§ Your instructions: Extract the passage in the triangle-area text below, from "Triangles $ACD$ and" to "the other side.".

Area Properties Of Triangles

Let's split area $x$ from the vertex, such that $x = a + b$ .

We will use the fact that for triangles with the same height (or base), the ratio of their areas is the ratio of their base (or height).

Triangles $AXD$ and $BXD$ along base $AB$ have identical heights. Therefore, their areas must in the ratio of their bases:

$a:5 = AD : DB$

Triangles $ACD$ and $BCD$ along base $AB$ have identical heights. Therefore, their areas must be in the ratio of their bases:

$a+b+8 : 5+10 = AD:DB$

Since these 2 sets of triangles have the same base, we conclude that

$a: 5 = AD : DB = (a+b+8) : 15 \Rightarrow b = 2a - 8$

We repeat this process on the other side.

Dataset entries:
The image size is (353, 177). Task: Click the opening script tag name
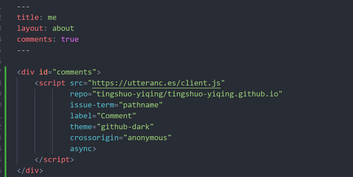[x=52, y=83]
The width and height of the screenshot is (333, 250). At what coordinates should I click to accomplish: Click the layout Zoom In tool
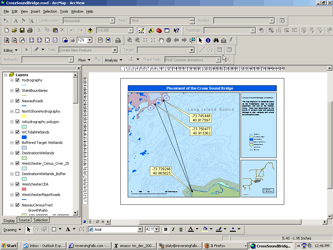coord(7,40)
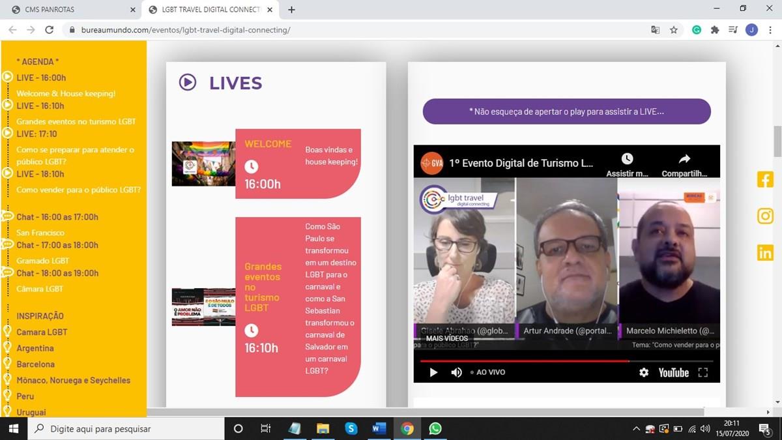
Task: Bookmark this page with star icon
Action: pos(674,30)
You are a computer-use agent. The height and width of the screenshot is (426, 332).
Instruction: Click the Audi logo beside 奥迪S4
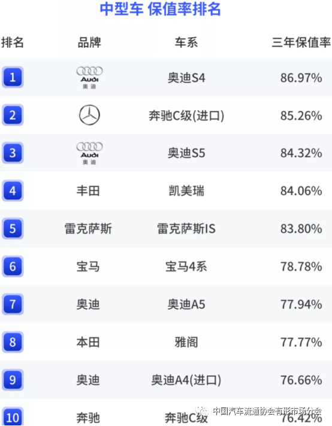(x=89, y=78)
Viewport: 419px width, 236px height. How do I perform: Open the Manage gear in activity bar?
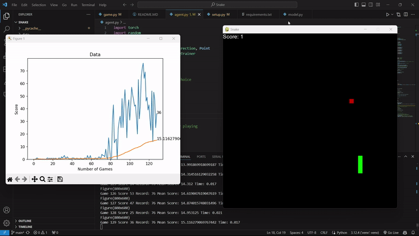(x=7, y=223)
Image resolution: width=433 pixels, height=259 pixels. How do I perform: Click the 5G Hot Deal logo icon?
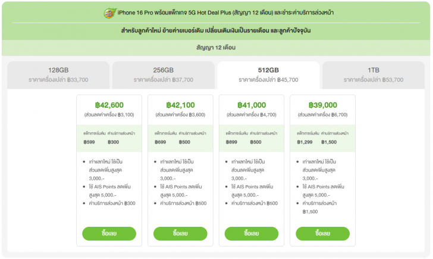(108, 12)
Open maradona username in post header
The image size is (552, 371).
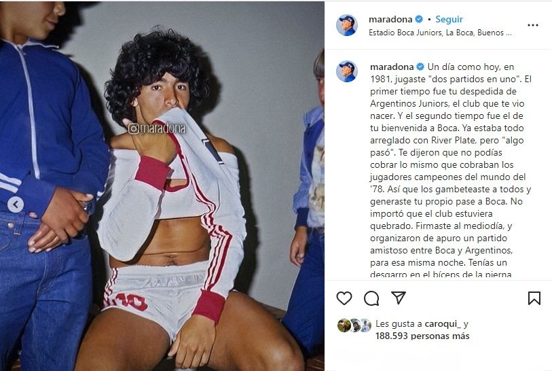point(390,20)
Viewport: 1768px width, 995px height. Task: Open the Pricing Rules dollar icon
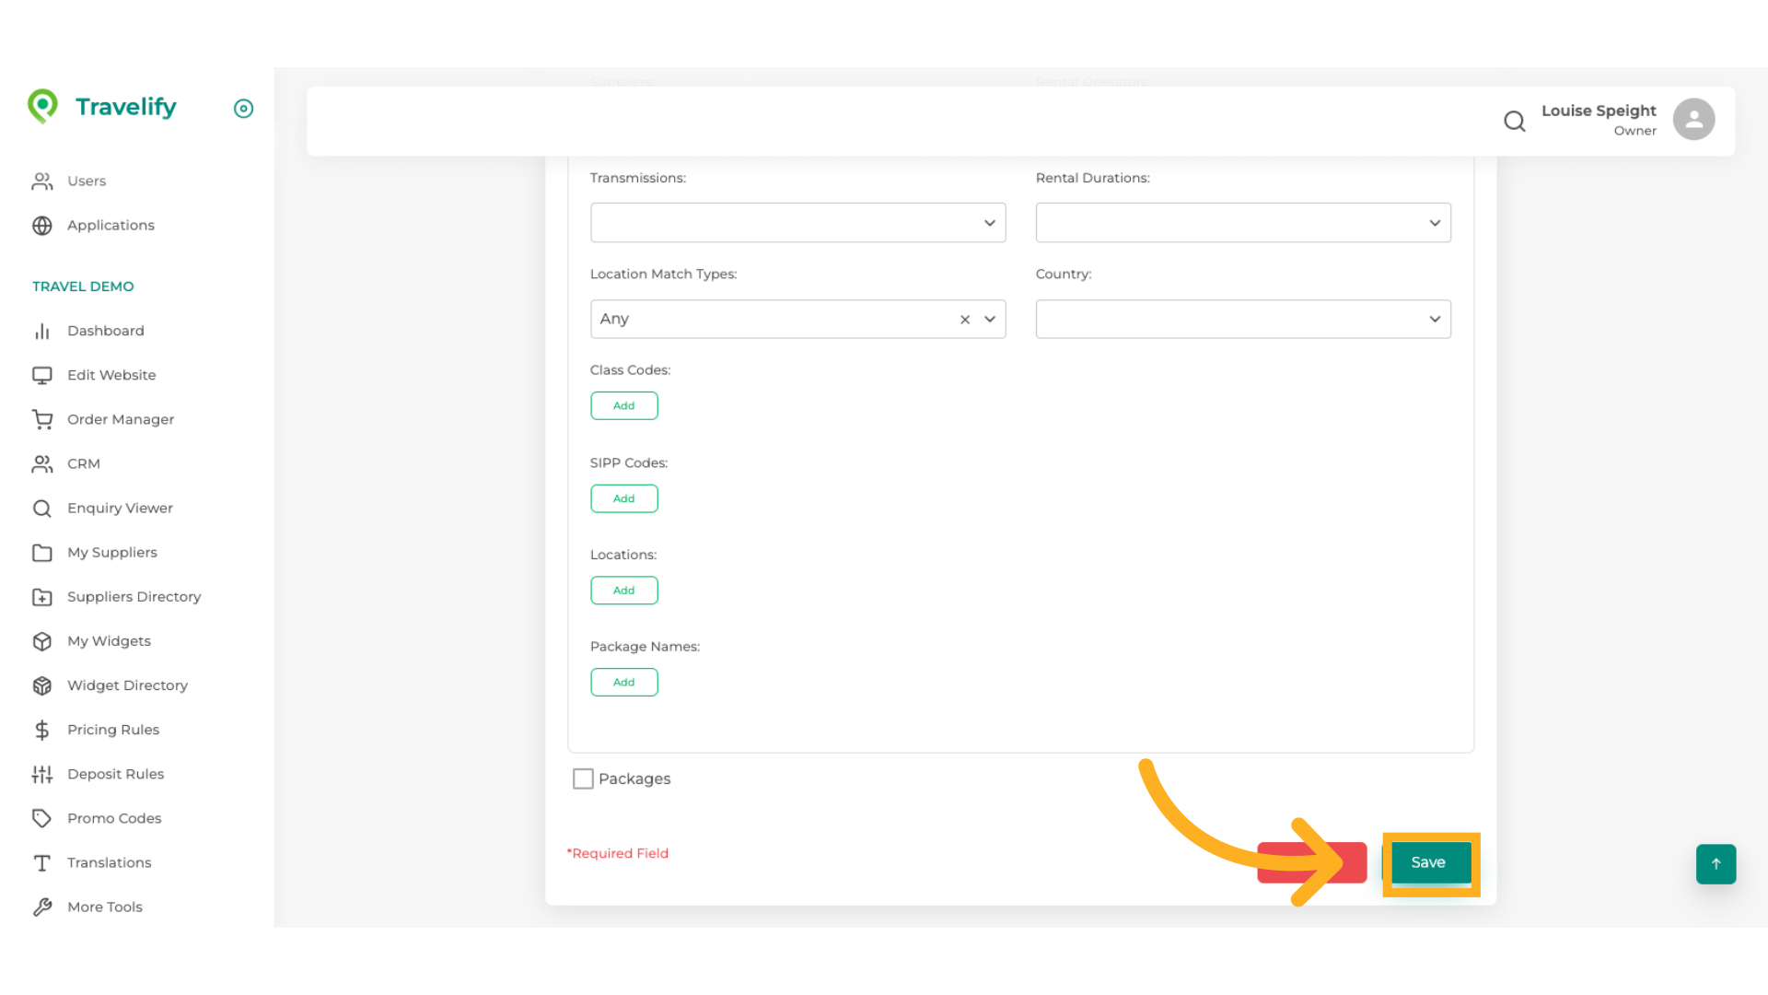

§ Completed task:
Triangles $ACD$ and $BCD$ along base $AB$ have identical heights. Therefore, their areas must be in the ratio of their bases:

$a+b+8 : 5+10 = AD:DB$

Since these 2 sets of triangles have the same base, we conclude that

$a: 5 = AD : DB = (a+b+8) : 15 \Rightarrow b = 2a - 8$

We repeat this process on the other side.